** START OF SUPPLIED ENTRIES **

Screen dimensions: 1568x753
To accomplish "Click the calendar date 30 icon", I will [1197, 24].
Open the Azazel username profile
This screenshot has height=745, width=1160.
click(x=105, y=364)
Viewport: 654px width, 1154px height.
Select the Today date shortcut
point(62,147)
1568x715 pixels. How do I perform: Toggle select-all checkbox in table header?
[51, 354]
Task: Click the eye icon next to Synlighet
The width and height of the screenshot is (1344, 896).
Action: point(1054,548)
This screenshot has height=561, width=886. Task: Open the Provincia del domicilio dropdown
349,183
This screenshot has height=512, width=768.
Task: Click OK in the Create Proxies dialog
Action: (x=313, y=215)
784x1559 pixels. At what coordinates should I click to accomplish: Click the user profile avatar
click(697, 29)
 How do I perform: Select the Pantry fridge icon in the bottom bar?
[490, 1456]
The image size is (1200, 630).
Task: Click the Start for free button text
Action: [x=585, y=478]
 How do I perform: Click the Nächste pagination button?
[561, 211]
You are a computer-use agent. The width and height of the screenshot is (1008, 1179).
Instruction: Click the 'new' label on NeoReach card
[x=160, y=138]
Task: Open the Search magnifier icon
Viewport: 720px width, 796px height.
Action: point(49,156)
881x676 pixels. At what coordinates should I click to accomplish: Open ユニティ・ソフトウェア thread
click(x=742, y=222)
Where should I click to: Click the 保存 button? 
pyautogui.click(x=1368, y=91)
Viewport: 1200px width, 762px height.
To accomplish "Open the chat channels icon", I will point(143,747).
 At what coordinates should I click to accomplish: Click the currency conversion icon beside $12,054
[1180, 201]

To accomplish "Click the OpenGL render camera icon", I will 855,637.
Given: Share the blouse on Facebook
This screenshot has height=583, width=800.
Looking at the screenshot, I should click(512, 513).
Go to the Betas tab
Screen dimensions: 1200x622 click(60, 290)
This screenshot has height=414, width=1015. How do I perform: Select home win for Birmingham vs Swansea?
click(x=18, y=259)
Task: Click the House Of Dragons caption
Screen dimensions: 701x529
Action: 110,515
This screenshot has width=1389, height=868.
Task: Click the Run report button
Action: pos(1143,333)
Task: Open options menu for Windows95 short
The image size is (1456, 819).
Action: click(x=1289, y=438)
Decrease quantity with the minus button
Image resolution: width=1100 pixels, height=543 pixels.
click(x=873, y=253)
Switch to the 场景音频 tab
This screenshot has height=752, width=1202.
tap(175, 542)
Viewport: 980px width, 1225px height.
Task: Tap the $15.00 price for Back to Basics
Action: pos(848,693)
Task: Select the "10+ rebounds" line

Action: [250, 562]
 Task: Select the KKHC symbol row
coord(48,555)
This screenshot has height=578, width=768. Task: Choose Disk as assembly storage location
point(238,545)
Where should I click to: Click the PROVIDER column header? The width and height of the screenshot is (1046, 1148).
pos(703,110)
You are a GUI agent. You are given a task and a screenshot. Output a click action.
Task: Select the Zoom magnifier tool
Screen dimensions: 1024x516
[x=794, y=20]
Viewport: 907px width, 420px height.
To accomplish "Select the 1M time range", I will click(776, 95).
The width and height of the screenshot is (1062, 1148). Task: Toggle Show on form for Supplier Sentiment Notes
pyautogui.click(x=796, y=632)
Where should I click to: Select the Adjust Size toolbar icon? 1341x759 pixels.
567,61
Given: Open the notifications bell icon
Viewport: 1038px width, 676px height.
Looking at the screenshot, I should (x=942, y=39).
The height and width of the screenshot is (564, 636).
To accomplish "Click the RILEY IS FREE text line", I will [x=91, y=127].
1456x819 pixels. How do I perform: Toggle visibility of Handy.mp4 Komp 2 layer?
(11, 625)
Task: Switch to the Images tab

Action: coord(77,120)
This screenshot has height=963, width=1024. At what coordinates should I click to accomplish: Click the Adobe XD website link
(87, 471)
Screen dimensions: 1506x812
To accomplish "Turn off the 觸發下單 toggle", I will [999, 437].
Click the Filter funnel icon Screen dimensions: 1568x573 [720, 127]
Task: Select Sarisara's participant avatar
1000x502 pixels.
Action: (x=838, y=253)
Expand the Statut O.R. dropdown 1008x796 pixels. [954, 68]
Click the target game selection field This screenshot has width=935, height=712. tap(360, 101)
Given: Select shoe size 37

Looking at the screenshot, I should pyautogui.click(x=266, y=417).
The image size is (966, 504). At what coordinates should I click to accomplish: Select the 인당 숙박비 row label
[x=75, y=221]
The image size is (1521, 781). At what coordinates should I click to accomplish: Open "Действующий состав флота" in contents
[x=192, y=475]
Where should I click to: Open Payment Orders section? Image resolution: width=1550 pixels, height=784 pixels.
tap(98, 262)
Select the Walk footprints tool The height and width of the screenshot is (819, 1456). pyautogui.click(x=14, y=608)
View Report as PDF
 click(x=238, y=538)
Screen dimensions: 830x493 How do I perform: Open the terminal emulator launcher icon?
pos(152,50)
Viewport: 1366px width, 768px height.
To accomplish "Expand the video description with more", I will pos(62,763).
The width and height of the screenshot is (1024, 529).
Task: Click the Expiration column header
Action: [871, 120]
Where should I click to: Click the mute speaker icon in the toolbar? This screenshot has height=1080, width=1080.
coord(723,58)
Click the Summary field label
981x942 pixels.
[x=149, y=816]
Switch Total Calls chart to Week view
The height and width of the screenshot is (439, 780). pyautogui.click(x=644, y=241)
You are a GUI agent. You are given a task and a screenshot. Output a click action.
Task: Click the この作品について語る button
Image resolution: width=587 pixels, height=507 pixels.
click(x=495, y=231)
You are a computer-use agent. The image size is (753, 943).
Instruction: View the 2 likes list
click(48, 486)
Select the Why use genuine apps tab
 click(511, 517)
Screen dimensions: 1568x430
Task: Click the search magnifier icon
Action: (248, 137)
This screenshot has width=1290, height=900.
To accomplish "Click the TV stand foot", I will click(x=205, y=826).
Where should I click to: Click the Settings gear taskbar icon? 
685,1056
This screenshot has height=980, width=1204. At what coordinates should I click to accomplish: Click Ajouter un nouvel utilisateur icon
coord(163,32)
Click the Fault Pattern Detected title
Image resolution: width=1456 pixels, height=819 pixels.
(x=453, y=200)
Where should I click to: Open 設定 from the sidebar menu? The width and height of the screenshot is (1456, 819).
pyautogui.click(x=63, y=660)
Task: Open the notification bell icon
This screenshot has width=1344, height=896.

** END OF SUPPLIED ENTRIES **

STATED TASK →
Copy out the whole listing above word for word, from the first line to the last.

SOLUTION TO THE PROBLEM →
Screen dimensions: 1568x753
To accomplish "Click the calendar date 30 icon", I will [1197, 24].
Open the Azazel username profile
This screenshot has height=745, width=1160.
click(x=105, y=364)
Viewport: 654px width, 1154px height.
Select the Today date shortcut
point(62,147)
1568x715 pixels. How do I perform: Toggle select-all checkbox in table header?
[51, 354]
Task: Click the eye icon next to Synlighet
The width and height of the screenshot is (1344, 896).
Action: point(1054,548)
This screenshot has height=561, width=886. Task: Open the Provincia del domicilio dropdown
349,183
This screenshot has height=512, width=768.
Task: Click OK in the Create Proxies dialog
Action: (x=313, y=215)
784x1559 pixels. At what coordinates should I click to accomplish: Click the user profile avatar
click(697, 29)
 How do I perform: Select the Pantry fridge icon in the bottom bar?
[490, 1456]
The image size is (1200, 630).
Task: Click the Start for free button text
Action: [x=585, y=478]
 How do I perform: Click the Nächste pagination button?
[561, 211]
You are a computer-use agent. The width and height of the screenshot is (1008, 1179).
Instruction: Click the 'new' label on NeoReach card
[x=160, y=138]
Task: Open the Search magnifier icon
Viewport: 720px width, 796px height.
Action: point(49,156)
881x676 pixels. At what coordinates should I click to accomplish: Open ユニティ・ソフトウェア thread
click(x=742, y=222)
Where should I click to: Click the 保存 button? 
pyautogui.click(x=1368, y=91)
Viewport: 1200px width, 762px height.
To accomplish "Open the chat channels icon", I will point(143,747).
 At what coordinates should I click to accomplish: Click the currency conversion icon beside $12,054
[1180, 201]

To accomplish "Click the OpenGL render camera icon", I will 855,637.
Given: Share the blouse on Facebook
This screenshot has height=583, width=800.
Looking at the screenshot, I should click(512, 513).
Go to the Betas tab
Screen dimensions: 1200x622 click(60, 290)
This screenshot has height=414, width=1015. How do I perform: Select home win for Birmingham vs Swansea?
click(x=18, y=259)
Task: Click the House Of Dragons caption
Screen dimensions: 701x529
Action: 110,515
This screenshot has width=1389, height=868.
Task: Click the Run report button
Action: pos(1143,333)
Task: Open options menu for Windows95 short
The image size is (1456, 819).
Action: click(x=1289, y=438)
Decrease quantity with the minus button
Image resolution: width=1100 pixels, height=543 pixels.
click(x=873, y=253)
Switch to the 场景音频 tab
This screenshot has height=752, width=1202.
tap(175, 542)
Viewport: 980px width, 1225px height.
Task: Tap the $15.00 price for Back to Basics
Action: pos(848,693)
Task: Select the "10+ rebounds" line

Action: [250, 562]
 Task: Select the KKHC symbol row
coord(48,555)
This screenshot has height=578, width=768. Task: Choose Disk as assembly storage location
point(238,545)
Where should I click to: Click the PROVIDER column header? The width and height of the screenshot is (1046, 1148).
pos(703,110)
You are a GUI agent. You are given a task and a screenshot. Output a click action.
Task: Select the Zoom magnifier tool
Screen dimensions: 1024x516
[x=794, y=20]
Viewport: 907px width, 420px height.
To accomplish "Select the 1M time range", I will click(776, 95).
The width and height of the screenshot is (1062, 1148). Task: Toggle Show on form for Supplier Sentiment Notes
pyautogui.click(x=796, y=632)
Where should I click to: Select the Adjust Size toolbar icon? 1341x759 pixels.
567,61
Given: Open the notifications bell icon
Viewport: 1038px width, 676px height.
Looking at the screenshot, I should (x=942, y=39).
The height and width of the screenshot is (564, 636).
To accomplish "Click the RILEY IS FREE text line", I will [x=91, y=127].
1456x819 pixels. How do I perform: Toggle visibility of Handy.mp4 Komp 2 layer?
(11, 625)
Task: Switch to the Images tab

Action: coord(77,120)
This screenshot has height=963, width=1024. At what coordinates should I click to accomplish: Click the Adobe XD website link
(87, 471)
Screen dimensions: 1506x812
To accomplish "Turn off the 觸發下單 toggle", I will [999, 437].
Click the Filter funnel icon Screen dimensions: 1568x573 [720, 127]
Task: Select Sarisara's participant avatar
1000x502 pixels.
Action: (x=838, y=253)
Expand the Statut O.R. dropdown 1008x796 pixels. [954, 68]
Click the target game selection field This screenshot has width=935, height=712. tap(360, 101)
Given: Select shoe size 37

Looking at the screenshot, I should pyautogui.click(x=266, y=417).
The image size is (966, 504). At what coordinates should I click to accomplish: Select the 인당 숙박비 row label
[x=75, y=221]
The image size is (1521, 781). At what coordinates should I click to accomplish: Open "Действующий состав флота" in contents
[x=192, y=475]
Where should I click to: Open Payment Orders section? Image resolution: width=1550 pixels, height=784 pixels.
tap(98, 262)
Select the Walk footprints tool The height and width of the screenshot is (819, 1456). pyautogui.click(x=14, y=608)
View Report as PDF
 click(x=238, y=538)
Screen dimensions: 830x493 How do I perform: Open the terminal emulator launcher icon?
pos(152,50)
Viewport: 1366px width, 768px height.
To accomplish "Expand the video description with more", I will pos(62,763).
The width and height of the screenshot is (1024, 529).
Task: Click the Expiration column header
Action: [871, 120]
Where should I click to: Click the mute speaker icon in the toolbar? This screenshot has height=1080, width=1080.
coord(723,58)
Click the Summary field label
981x942 pixels.
[x=149, y=816]
Switch Total Calls chart to Week view
The height and width of the screenshot is (439, 780). pyautogui.click(x=644, y=241)
You are a GUI agent. You are given a task and a screenshot. Output a click action.
Task: Click the この作品について語る button
Image resolution: width=587 pixels, height=507 pixels.
click(x=495, y=231)
You are a computer-use agent. The image size is (753, 943).
Instruction: View the 2 likes list
click(48, 486)
Select the Why use genuine apps tab
 click(511, 517)
Screen dimensions: 1568x430
Task: Click the search magnifier icon
Action: (248, 137)
This screenshot has width=1290, height=900.
To accomplish "Click the TV stand foot", I will click(x=205, y=826).
Where should I click to: Click the Settings gear taskbar icon? 
685,1056
This screenshot has height=980, width=1204. At what coordinates should I click to accomplish: Click Ajouter un nouvel utilisateur icon
coord(163,32)
Click the Fault Pattern Detected title
Image resolution: width=1456 pixels, height=819 pixels.
(x=453, y=200)
Where should I click to: Open 設定 from the sidebar menu? The width and height of the screenshot is (1456, 819).
pyautogui.click(x=63, y=660)
Task: Open the notification bell icon
This screenshot has width=1344, height=896.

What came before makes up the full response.